TEACHERS, TAKE A BOW!
In recent weeks there have been numerous articles and posts detailing the great lengths schools and teachers are going to ensuring that students continue their education as smoothly as possible during the current Covid-19 disruption. A theme often used was how this crisis brought out the very best in teachers as they exemplified outstanding professionalism in very trying circumstances. I was again very proud to be counted amongst the members of this noblest profession.

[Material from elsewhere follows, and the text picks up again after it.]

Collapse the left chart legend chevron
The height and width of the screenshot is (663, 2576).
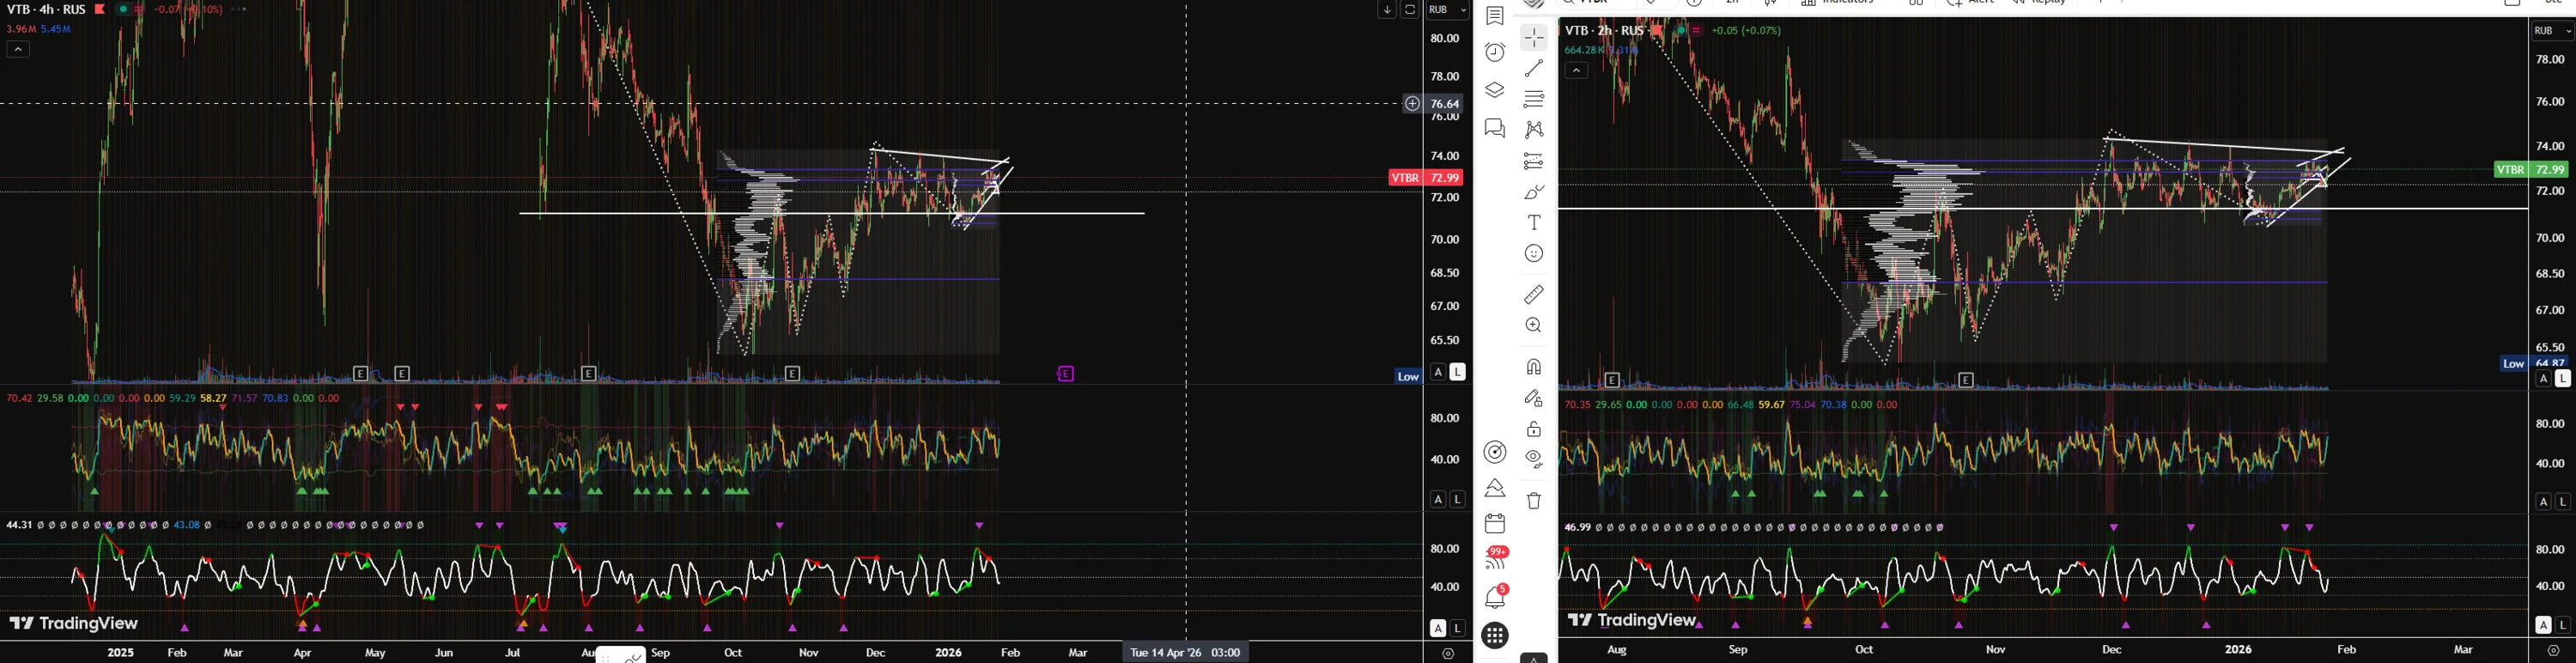(18, 49)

I was reminded of a recent interview I heard with Sir Peter Ratcliffe, Nobel Laureate, with two others, for Physiology or Medicine in 2019. In a wide-ranging conversation about his life and career he spoke very plainly about the course of his working life. On two occasions he took the advice of mentors to make important decisions. First, when strongly advised by his headmaster (an educator) to study Medicine rather than anything else and secondly, after graduation, when advised that he should look at working in research on the liver, not the most glamorous option at that time, but one to which he and others have made an outstanding contribution. Their work centred around how cells sense and adapt to oxygen availability.
Quite apart from the fascinating story of his life of research, what particularly caught my attention in the interview, however, was his response to the final question put to him: ‘What would you say is your personal sense of achievement’?
His response was immediate, offering as an aspiration what he could achieve as a laureate and as a catalyst, given his enhanced status. He replied: ‘I would like to make a contribution to Education’. Citing his newly born granddaughter as an impetus, he noted that, now, she knew nothing of Science or the Arts or Humanities or Technology and so on. How crucial then is the task of bringing her to a place where, as a child, as a teenager and as an adult she can interact with the world in a positive, informed and relevant manner and make sense of it all. He voiced concern about the underfunding of education and called for a rebalancing of resources to recognise and promote teaching and learning as an integral component of a mature society’s endeavours.
This, of course, is a formidable task, embracing not only how his granddaughter, amongst so many others, will deal with academics but also emotions, aspirations, disappointments, successes, her place in an interconnected world, her response to change, to difference, to discernment in an environment where knowledge overload is the norm ……..
Teachers, and so many others, who share the oxygen of learning, in these challenging times and at other more mundane times, take a breath and take a bow! Your task remains crucial, unenviable, tiring, exhilarating but increasingly central to the holistic development of not only Dr Ratcliffe’s granddaughter, but all of the youth of this young century, those who will influence so much by 2050.